▶ [WORK ITEM A] The article on President Obama's 2015 budget proposal calls the president's budget "in effect, a dead letter." In one to three sentences, explain why.
▶ [WORK ITEM B] According to the article on President Obama's 2015 budget proposal, how much would the plan to limit itemized deductions and certain tax exclusions raise over a decade?
▶ [WORK ITEM C] Write a continuation of the article on President Obama's 2015 budget proposal, beginning after its final sentence.

▶ [EXERCISE PASSAGE]
───

The official nonpartisan take on President Obama's 2015 budget proposal is in: He would curb deficits even more than today's policies.
Of course, the budget wheels for next year are already in motion in Congress, making the president's budget, in effect, a dead letter. It is, however, his wish list for taxes and spending.
It would do so by raising about $1.4 trillion more in revenue, while also raising noninterest spending by $446 billion, the CBO noted in its analysis.
The net effect: The country's accumulated debt, currently about 74% of the size of the economy, would grow in dollar terms but still remain at 74% of GDP by 2024.
Here are some of Obama's proposals with the biggest effects on the federal budget:
Limit tax breaks for high income households: The biggest revenue raiser is Obama's proposal to limit the value of itemized deductions, as well as certain tax exclusions, to 28% of the amount claimed.
The plan, estimated to raise $498 billion over a decade, would hit mostly individuals who make more than $200,000 and married couples who bring in more than $250,000.
Immigration reform: The president called for comprehensive immigration reform, a proposal broadly similar to a bill the Senate passed last year. CBO estimated that legislation would raise $456 billion in new revenue and raise spending by $298 billion.

───

▶ [INFORMATION SHOWN]

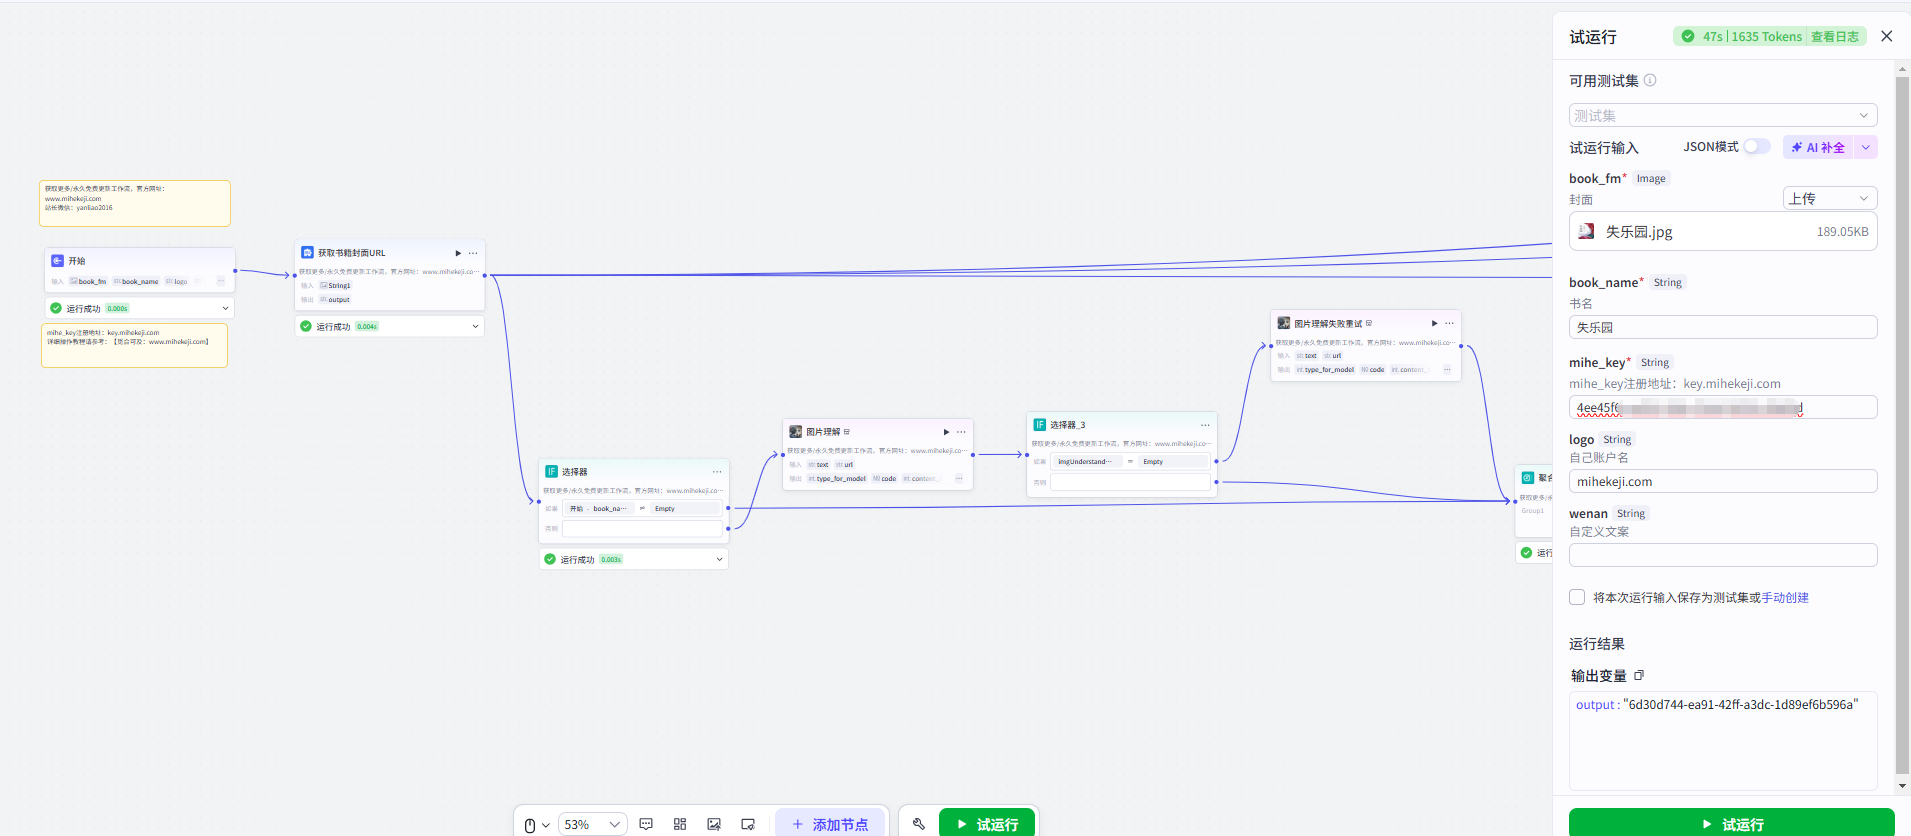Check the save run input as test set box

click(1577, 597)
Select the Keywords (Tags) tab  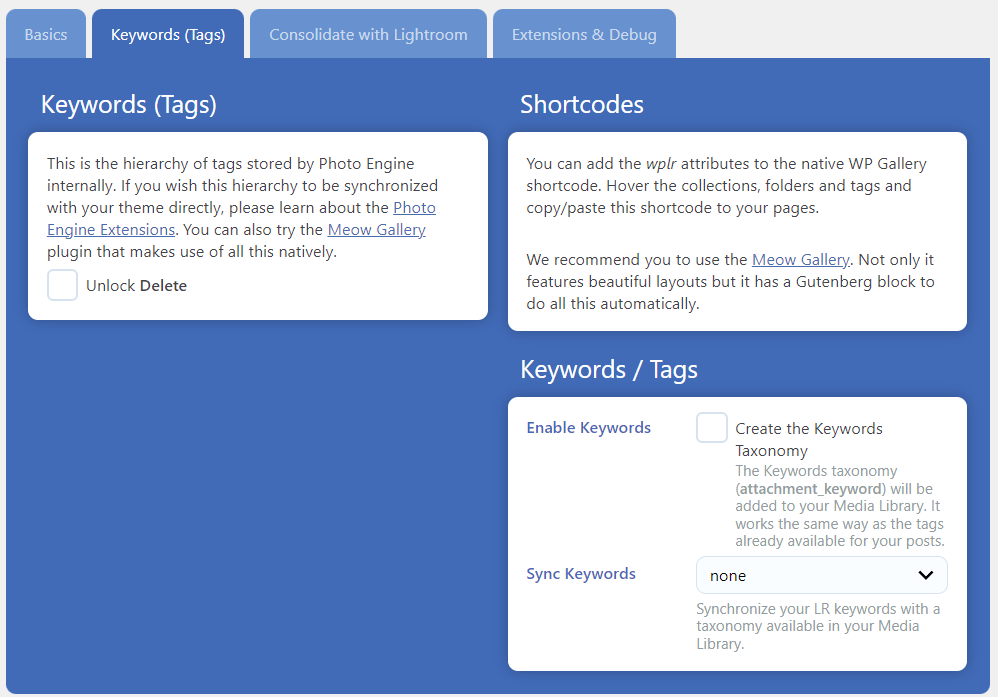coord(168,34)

───

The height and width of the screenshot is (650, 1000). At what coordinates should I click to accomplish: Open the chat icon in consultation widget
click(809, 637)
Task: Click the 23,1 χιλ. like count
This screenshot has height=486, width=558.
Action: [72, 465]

───

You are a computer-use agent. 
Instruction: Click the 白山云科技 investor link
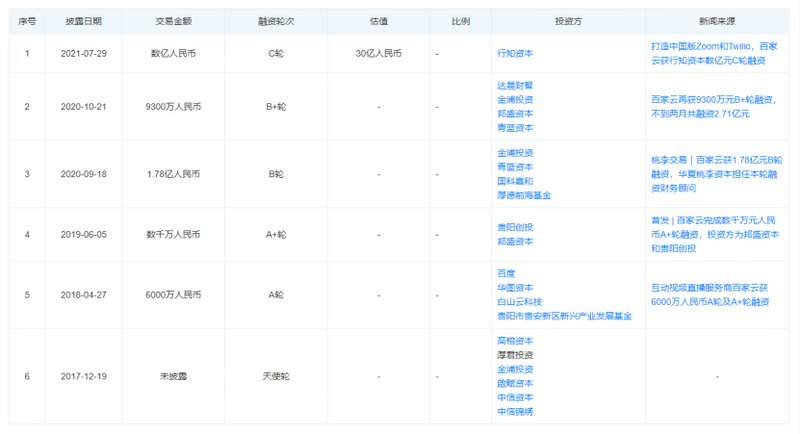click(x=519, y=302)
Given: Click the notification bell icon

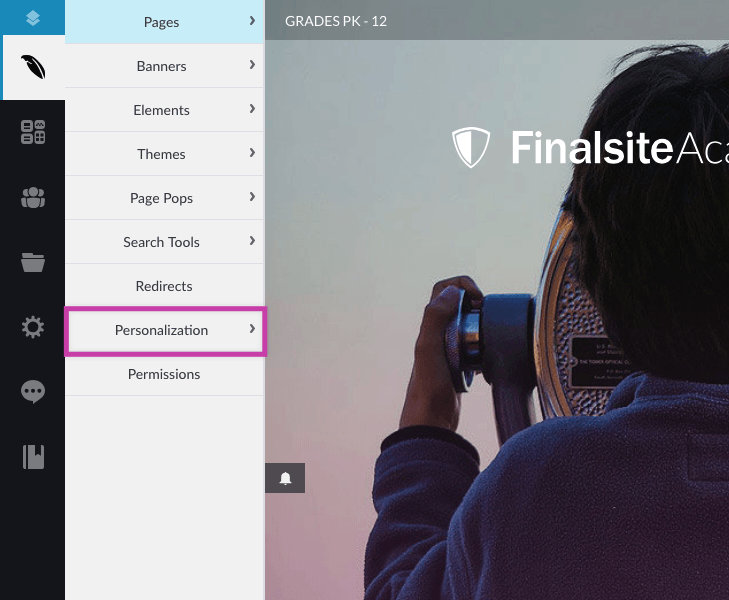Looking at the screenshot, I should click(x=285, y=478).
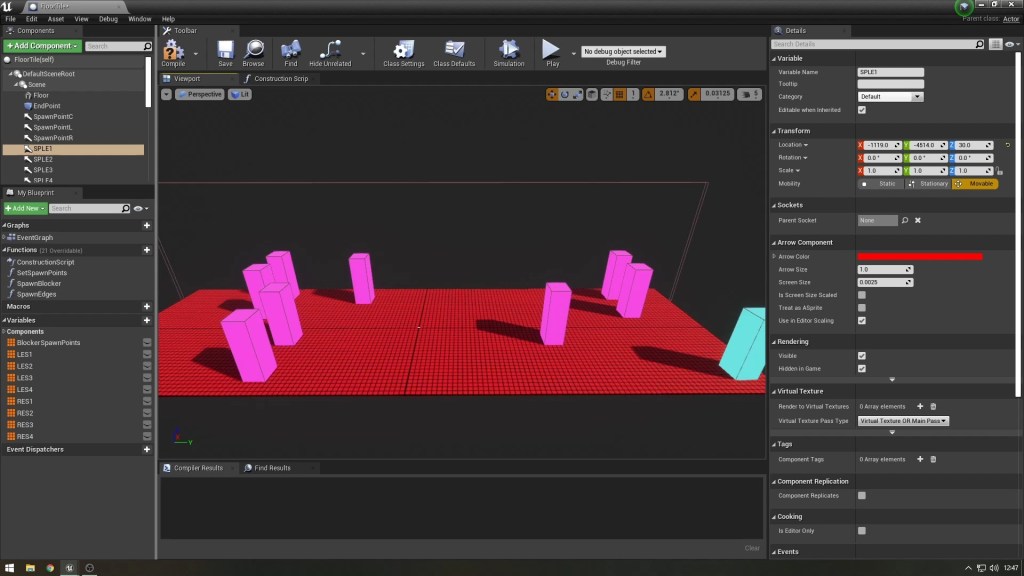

───

▶ [WRITTEN REPLY A] The budget process for next year is already under way in Congress, so the president's budget has, in effect, no force. It serves only as his wish list for taxes and spending.

▶ [WRITTEN REPLY B] About $498 billion.

▶ [WRITTEN REPLY C]
The rise in legal immigrants and the U.S. population overall would increase spending on refundable tax credits, Medicaid and health insurance subsidies, among other federal benefits. And it would increase spending for the implementation and enforcement of the bill's provisions.
But it would also create even more tax revenue by way of income and payroll taxes, the agency had noted.
Less overseas military funding: The president wants to spend $659 billion less on overseas contingency operations, such as those in Afghanistan, than would occur under current policies.
Raise other spending caps: Obama would eliminate automatic spending reductions scheduled to take place between 2016 and 2021, and raise spending caps through 2021 for most discretionary programs. But he would also keep those caps in place through 2024.